Word and element pointing entries:
==*==

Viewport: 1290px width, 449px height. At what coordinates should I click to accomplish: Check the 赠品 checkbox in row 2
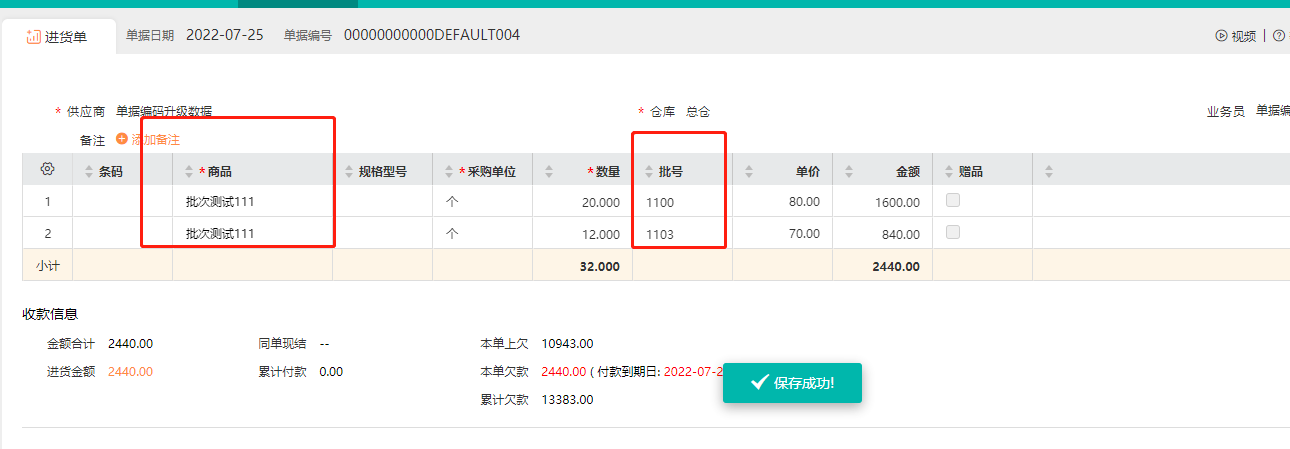pyautogui.click(x=953, y=233)
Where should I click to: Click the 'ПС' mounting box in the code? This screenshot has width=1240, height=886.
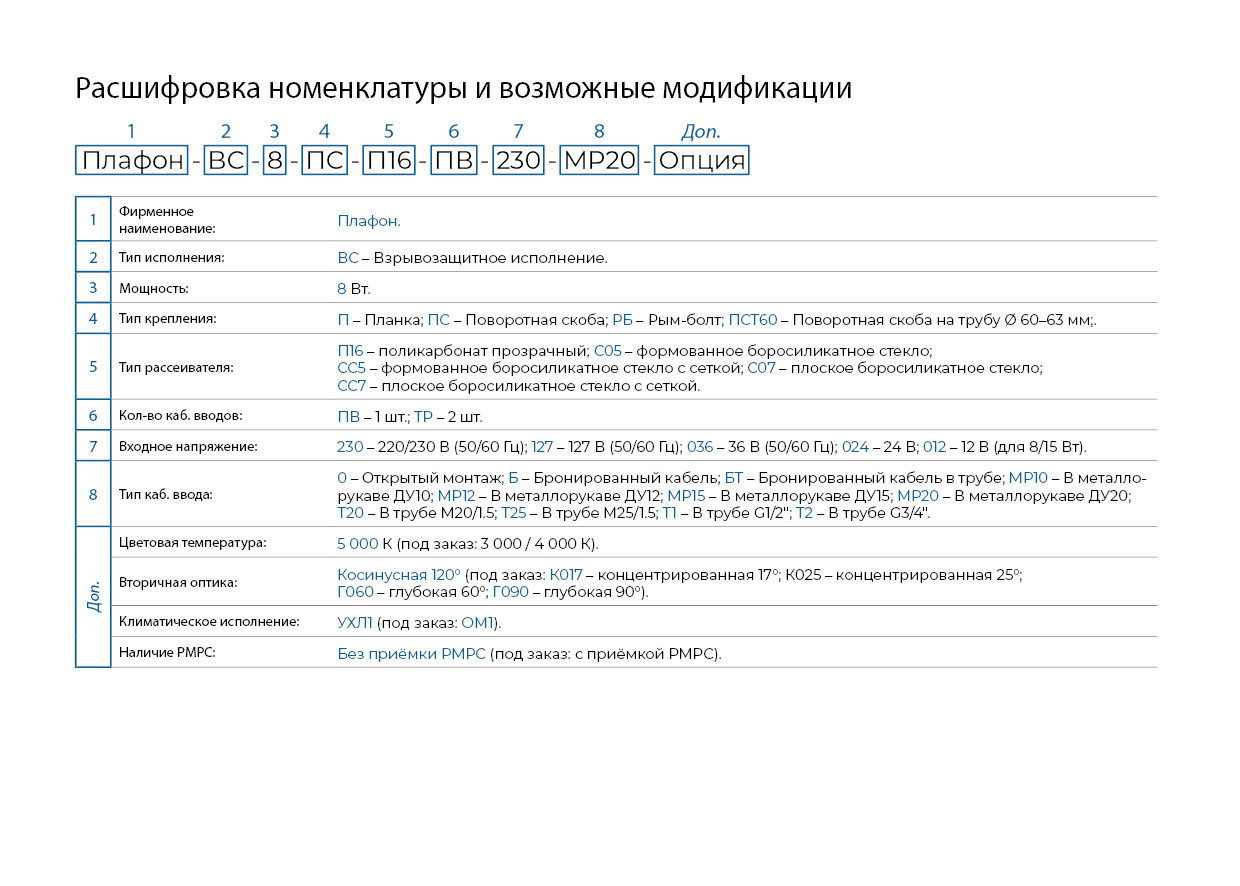click(x=324, y=161)
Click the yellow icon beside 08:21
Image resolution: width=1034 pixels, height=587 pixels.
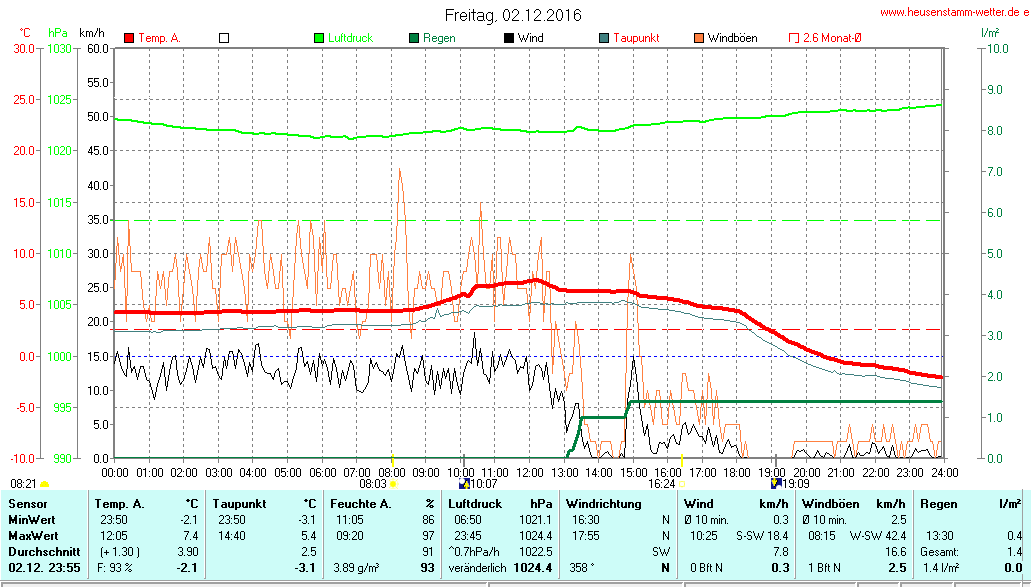click(x=44, y=484)
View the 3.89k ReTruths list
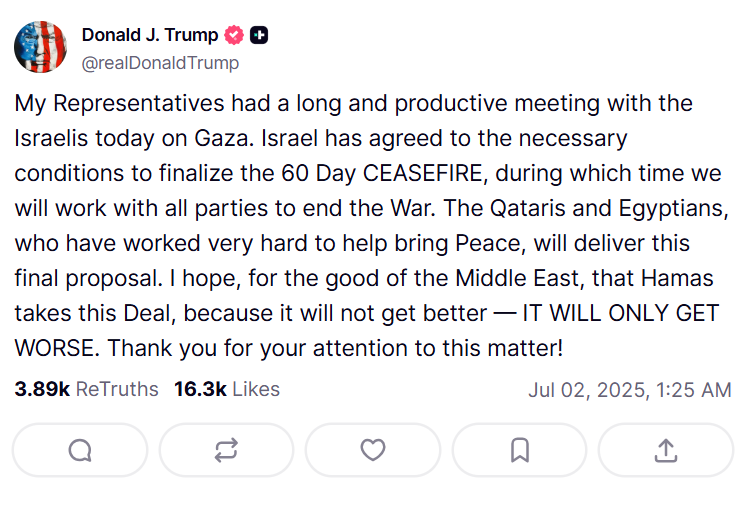The width and height of the screenshot is (751, 522). 86,389
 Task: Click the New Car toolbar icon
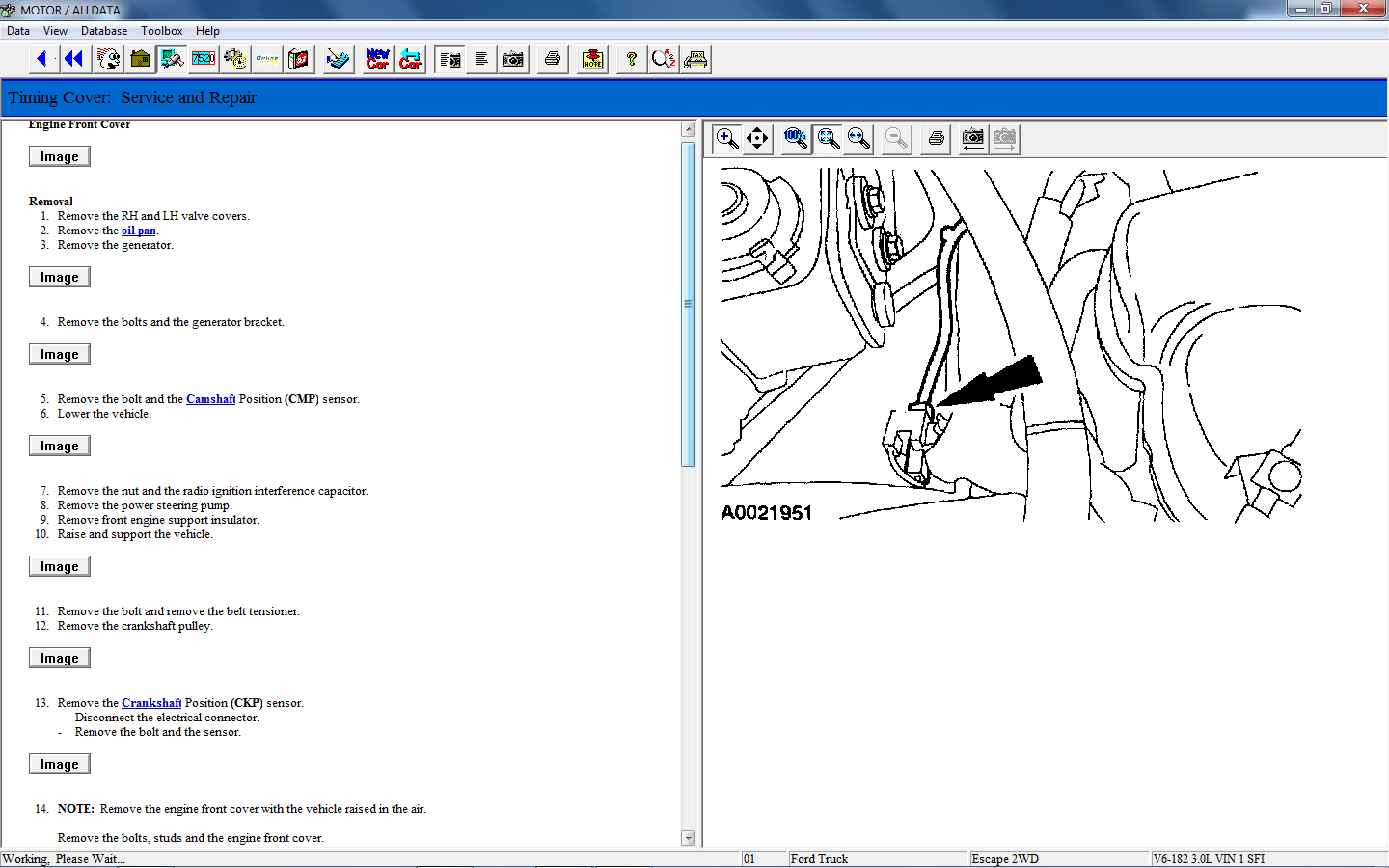click(377, 59)
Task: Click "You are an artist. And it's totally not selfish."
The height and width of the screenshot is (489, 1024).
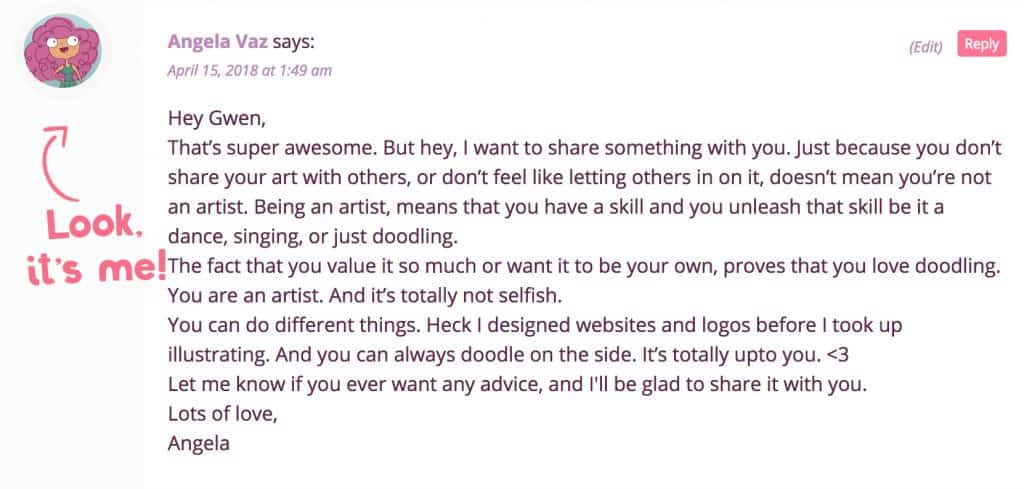Action: pos(365,296)
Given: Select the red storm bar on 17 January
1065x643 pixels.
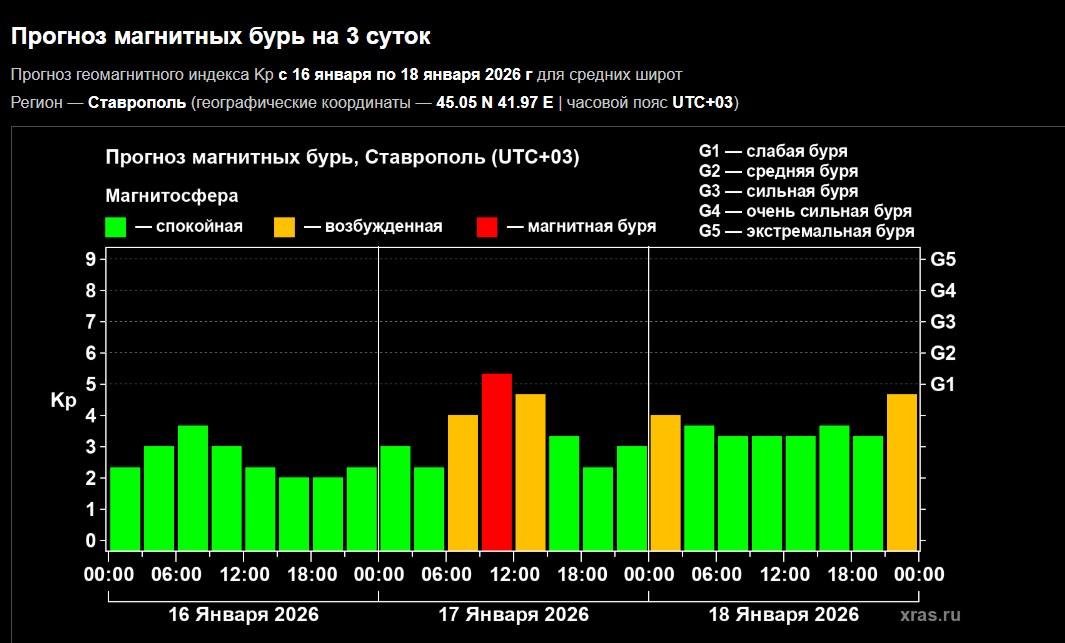Looking at the screenshot, I should click(x=497, y=461).

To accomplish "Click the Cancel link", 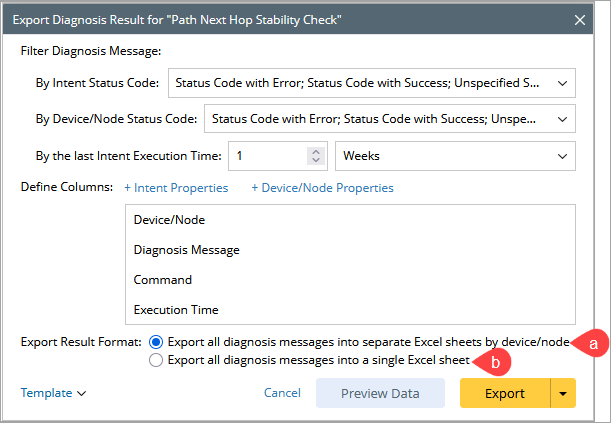I will (x=282, y=393).
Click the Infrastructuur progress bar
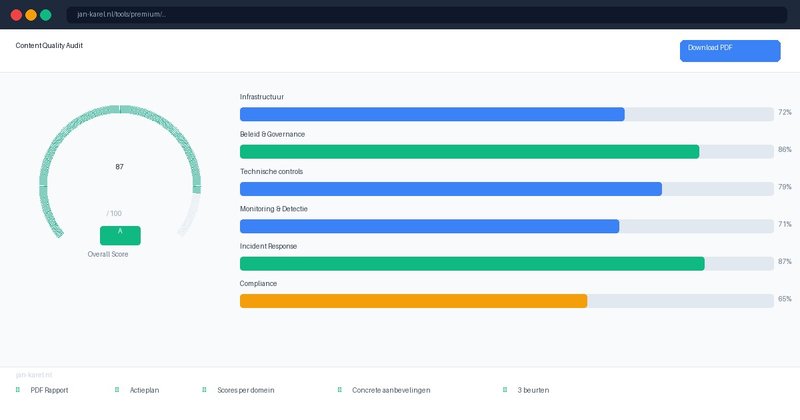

==*==

* [Exercise aim] Copy out the rows above exactly, from the very start through the line containing "pyautogui.click(x=953, y=233)", including that line. Leave the pictures out.

* [Correct response]
Viewport: 1290px width, 449px height. At what coordinates should I click to accomplish: Check the 赠品 checkbox in row 2
pyautogui.click(x=953, y=233)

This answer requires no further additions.